━━ Recorded data
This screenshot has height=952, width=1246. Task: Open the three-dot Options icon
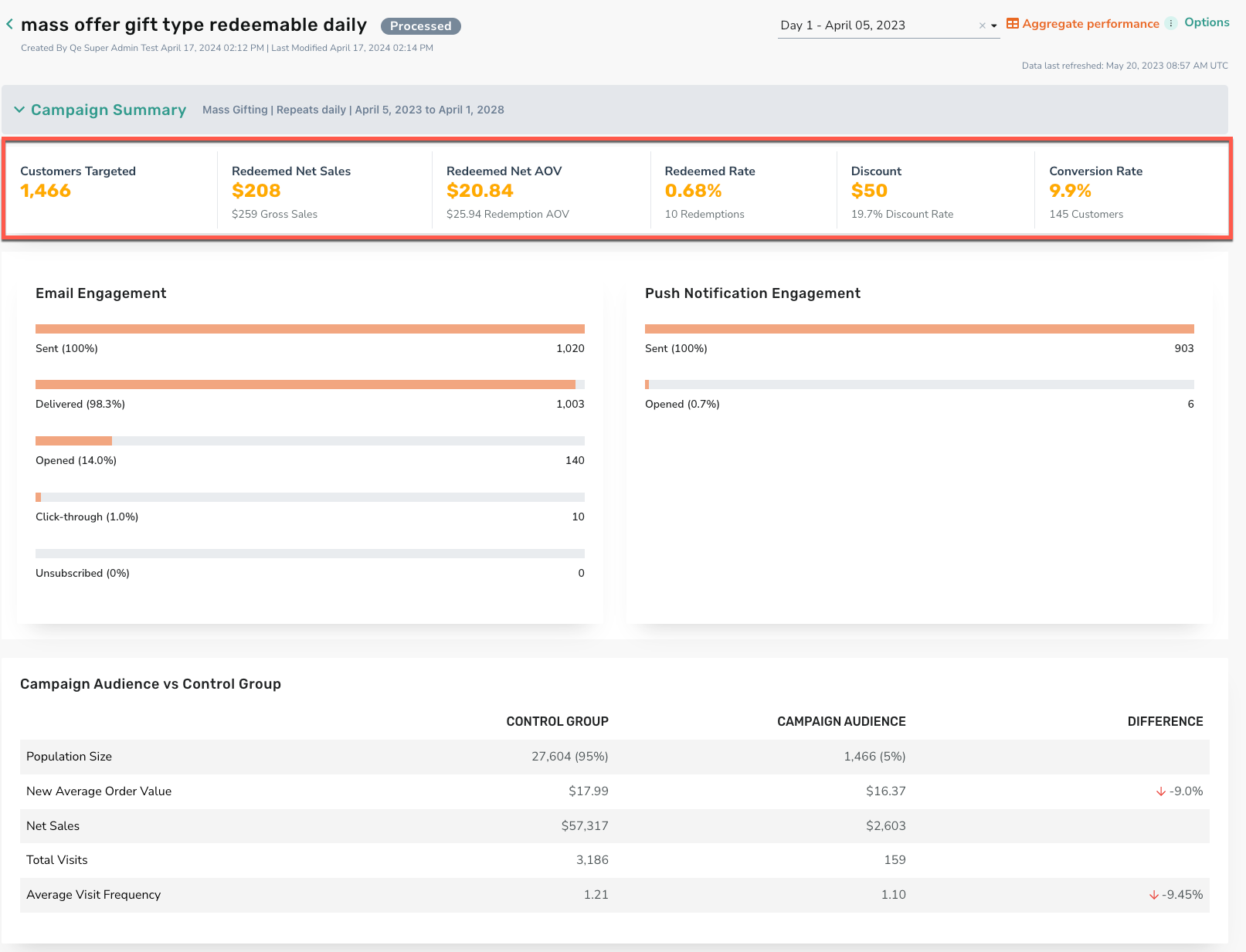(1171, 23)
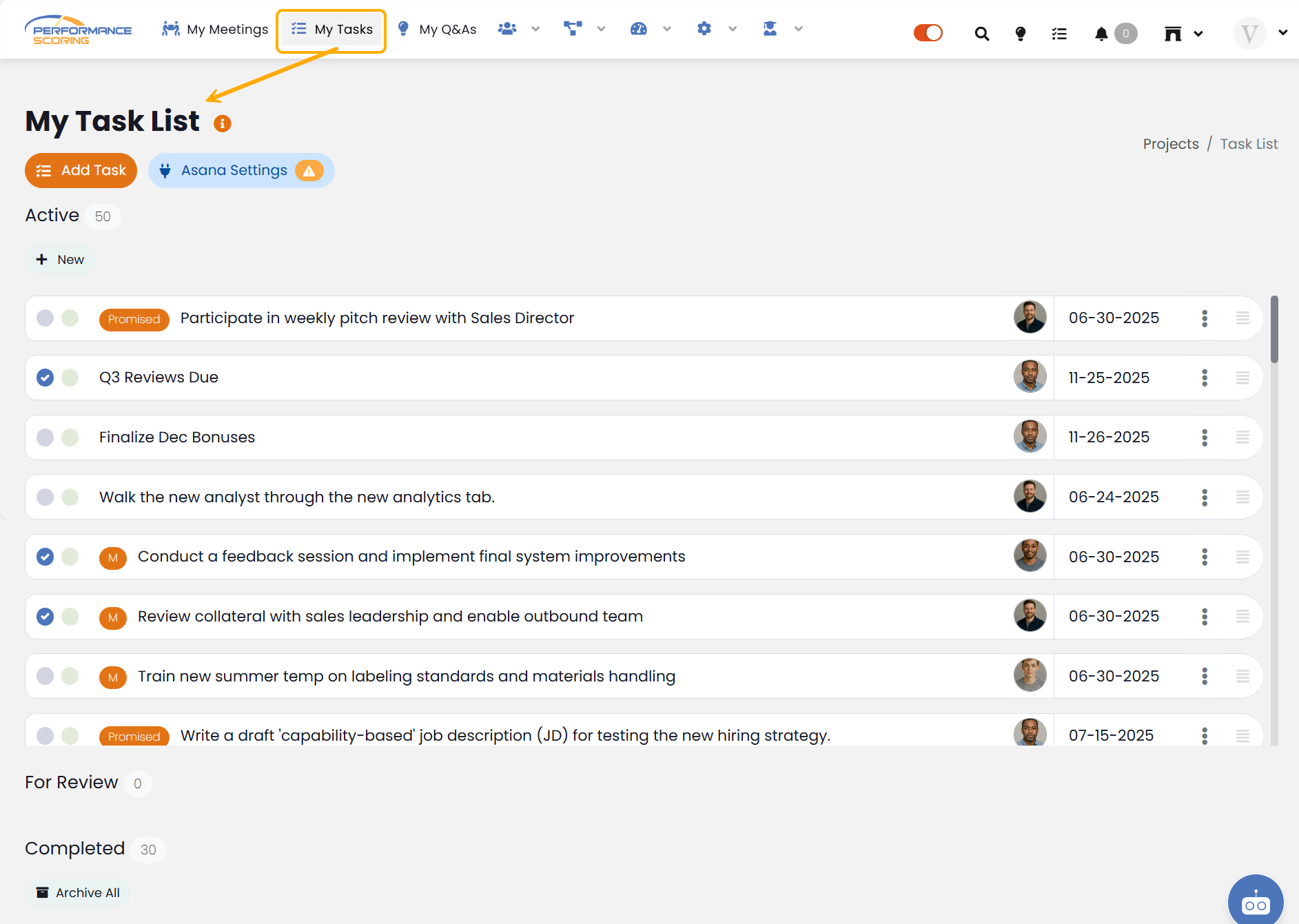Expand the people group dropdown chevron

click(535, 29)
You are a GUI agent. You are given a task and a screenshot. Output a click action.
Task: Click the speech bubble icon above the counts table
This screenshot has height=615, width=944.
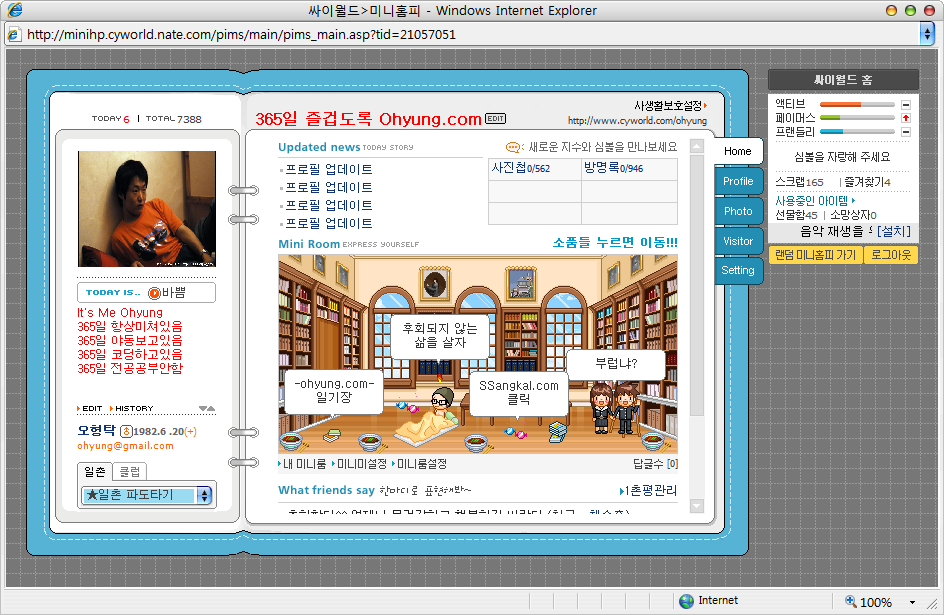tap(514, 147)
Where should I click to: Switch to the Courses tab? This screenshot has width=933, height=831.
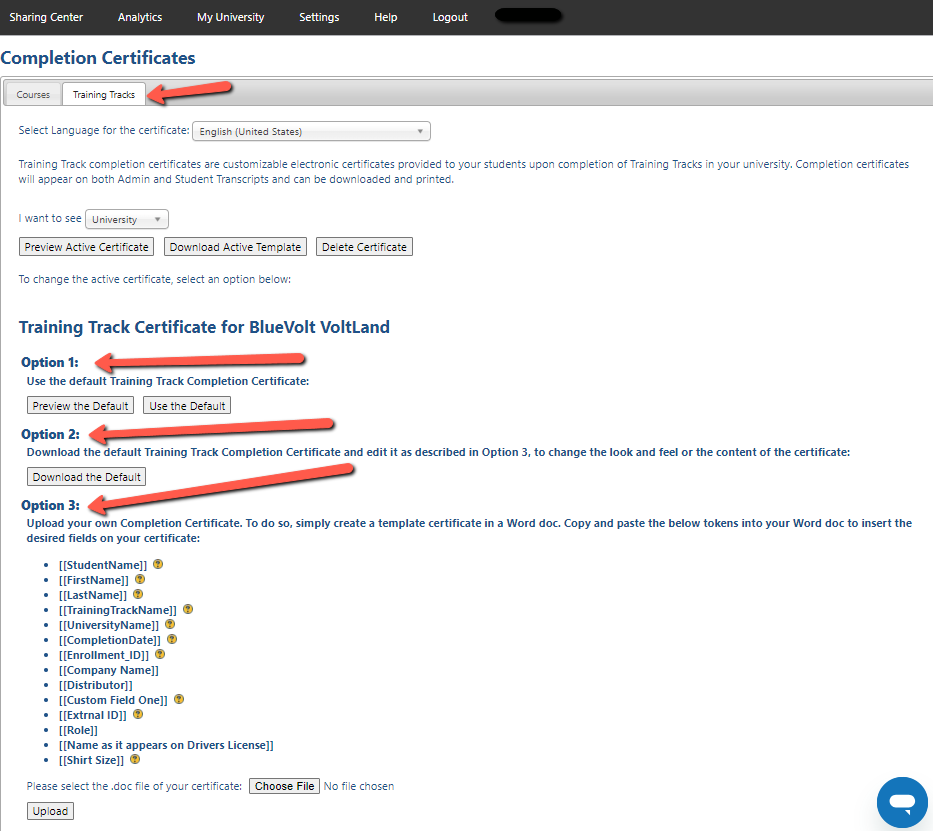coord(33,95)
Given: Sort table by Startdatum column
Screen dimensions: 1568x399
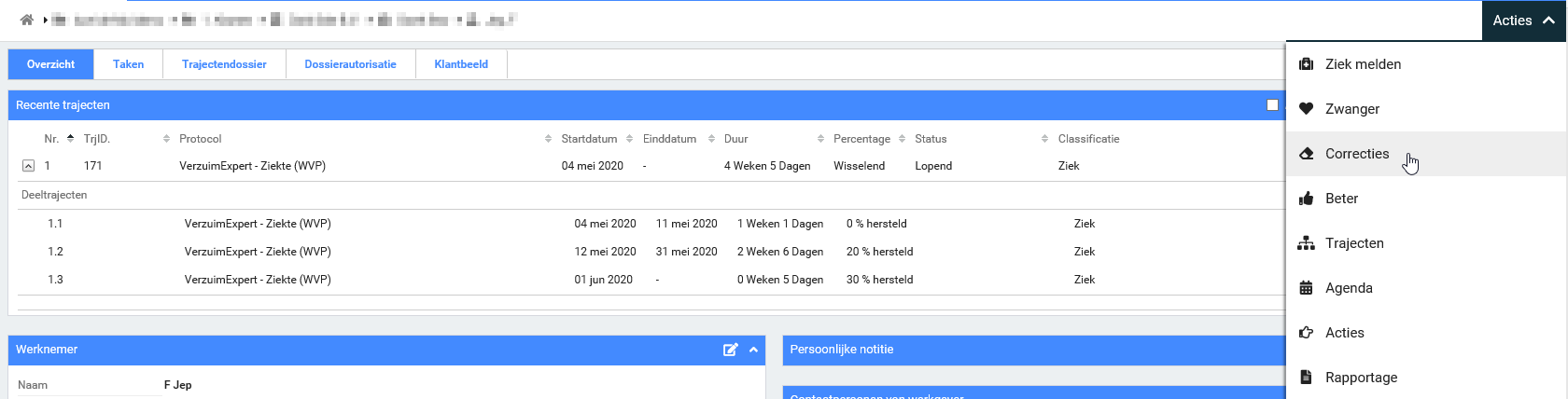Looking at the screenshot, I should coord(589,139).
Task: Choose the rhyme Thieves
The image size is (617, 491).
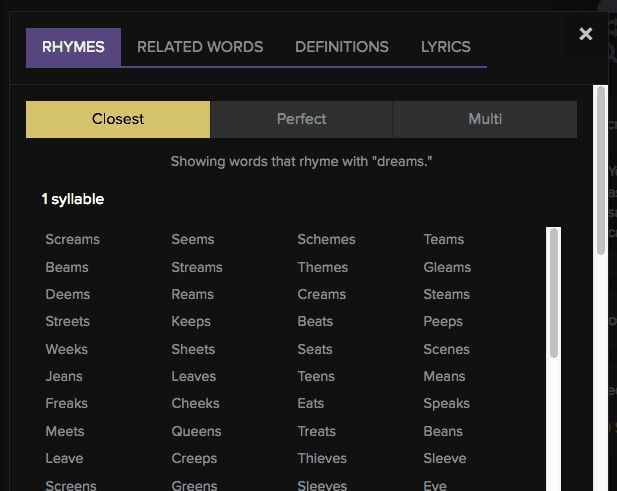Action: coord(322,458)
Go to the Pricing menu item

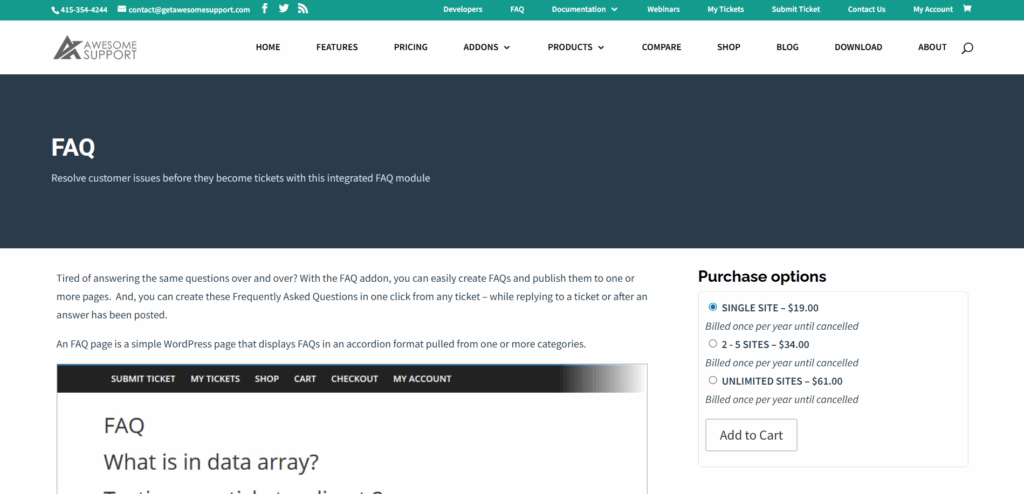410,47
━━━━
Work order → Check every line of the listing above for the string "table", and give the number of lines that have it, nothing more.

Result for this task → 2